◆ DIRECTIVE ◆
Reproduce verbatim the passage of the text on buying a used dirt bike below, from "New and Used" to "the engine internals.".
━━━━━ GIVEN TEXT ━━━━━
New and Used Aussie Dirt, Trail and Motocross Bike Sellers Online
To recommend an Online Dirt Bike sales outlet
for inclusion on Dirt Bike Australia.
Key Points To Evaluating A Used Dirt Bike
• Take Your Time and Be Thorough
• If You Lack Experience or Technical Knowledge - Bring a Friend
• Ask Questions and Don't Get Distracted by Tales of Glory
• Always Remember ... Buyer Beware !!
Buying a Used or Second Hand Dirt Bike - Part 2
The Inspection - What to Look For - and The Test Ride - Help, Hints, Tips & Advice
Part 2 of our Buying a used dirt bike guide deals with the practicalities of assessing the condition of a used Dirt, Trail, MX or Enduro bike. Obviously the seller is not going to be keen to let you whip the head off to check the piston and bore, or split the crankcase so you can check the wear on the engine internals.
However there are a whole lot of things that you can check, without having to bring a toolbox. You will have to pay attention though and be prepared to take some time to be thorough. A little diligence on your part could save you money.
Try to avoid being distracted by the seller's cool dirt bike stories and tales of motocross bravado.
━━━━━ DATA EXCERPT ━━━━━
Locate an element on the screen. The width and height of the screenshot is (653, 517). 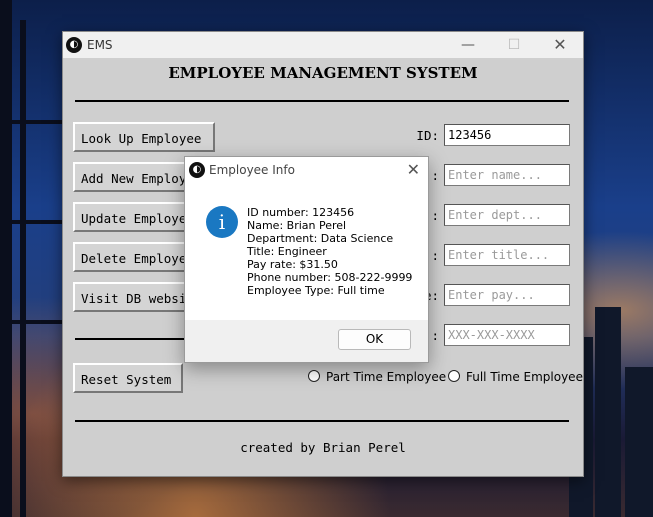
dialog-line: Department: Data Science is located at coordinates (320, 238). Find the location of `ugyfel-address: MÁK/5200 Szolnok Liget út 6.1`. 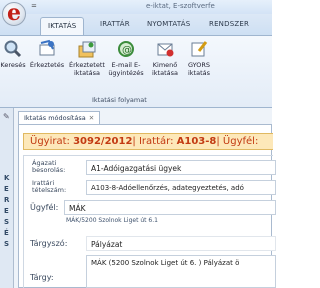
━━━━━
◆ THE ANSWER ◆
New and Used Aussie Dirt, Trail and Motocross Bike Sellers Online
To recommend an Online Dirt Bike sales outlet
for inclusion on Dirt Bike Australia.
Key Points To Evaluating A Used Dirt Bike
• Take Your Time and Be Thorough
• If You Lack Experience or Technical Knowledge - Bring a Friend
• Ask Questions and Don't Get Distracted by Tales of Glory
• Always Remember ... Buyer Beware !!
Buying a Used or Second Hand Dirt Bike - Part 2
The Inspection - What to Look For - and The Test Ride - Help, Hints, Tips & Advice
Part 2 of our Buying a used dirt bike guide deals with the practicalities of assessing the condition of a used Dirt, Trail, MX or Enduro bike. Obviously the seller is not going to be keen to let you whip the head off to check the piston and bore, or split the crankcase so you can check the wear on the engine internals.